• _TASK OBJECTIVE_:
Copy out, word for word and in full, the column about Jack McClaran that follows.

*** EXERCISE PASSAGE ***

MAIN STREET: McClaran led a life of deep reflection
Published 4:00 pm Tuesday, January 14, 2014
- Wandschneider_mug
Jack McClaran made it through Christmas, but not into the New Year. His service was at the Baptist church in Enterprise and hundreds came to pay respects with some notice at another time of year there might have been thousands. As it was some traveled far, and many stayed after the service to trade memories.
I cant remember when I first met Jack I came to the county in 1971 and he was just here. At a school board meeting or basketball game, in the lobby at the Post Office ready for a conversation, and, in the years that I owned the Bookloft, having a cup of coffee and talking about books, history, and politics the day or two before Christmas when he came in to shop.
I began visiting Jack and Marge on a regular basis a couple of years ago. Jacks heart and lungs were weak, but his mind was strong, and we talked about basketball and politics, the look of Enterprises Main Street and the new hospital, about herding sheep as a boy in the high country, high school in Lewiston (where Jack competed against Biden Tippett from Clarkston High), the ranch and this place and that place on Lightning Creek and Cow Creek and Tulley Creek. Marge chimed in and talked about her parents at the University of Idaho both of them taught there and told again the story of her boating up the Snake River to see where she might live if she and Jack married. They did and she did.

*** THE DATA ***

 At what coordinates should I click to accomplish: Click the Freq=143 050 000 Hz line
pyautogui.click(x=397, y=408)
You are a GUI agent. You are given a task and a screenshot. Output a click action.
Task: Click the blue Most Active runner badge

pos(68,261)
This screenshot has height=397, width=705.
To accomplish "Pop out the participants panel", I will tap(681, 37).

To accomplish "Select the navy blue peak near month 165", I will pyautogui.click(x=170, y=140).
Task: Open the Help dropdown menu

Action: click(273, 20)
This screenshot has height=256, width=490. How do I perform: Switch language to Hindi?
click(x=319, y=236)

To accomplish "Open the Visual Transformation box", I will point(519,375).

***

• _SOLUTION FOR THIS EXERCISE_:
MAIN STREET: McClaran led a life of deep reflection
Published 4:00 pm Tuesday, January 14, 2014
- Wandschneider_mug
Jack McClaran made it through Christmas, but not into the New Year. His service was at the Baptist church in Enterprise and hundreds came to pay respects with some notice at another time of year there might have been thousands. As it was some traveled far, and many stayed after the service to trade memories.
I cant remember when I first met Jack I came to the county in 1971 and he was just here. At a school board meeting or basketball game, in the lobby at the Post Office ready for a conversation, and, in the years that I owned the Bookloft, having a cup of coffee and talking about books, history, and politics the day or two before Christmas when he came in to shop.
I began visiting Jack and Marge on a regular basis a couple of years ago. Jacks heart and lungs were weak, but his mind was strong, and we talked about basketball and politics, the look of Enterprises Main Street and the new hospital, about herding sheep as a boy in the high country, high school in Lewiston (where Jack competed against Biden Tippett from Clarkston High), the ranch and this place and that place on Lightning Creek and Cow Creek and Tulley Creek. Marge chimed in and talked about her parents at the University of Idaho both of them taught there and told again the story of her boating up the Snake River to see where she might live if she and Jack married. They did and she did.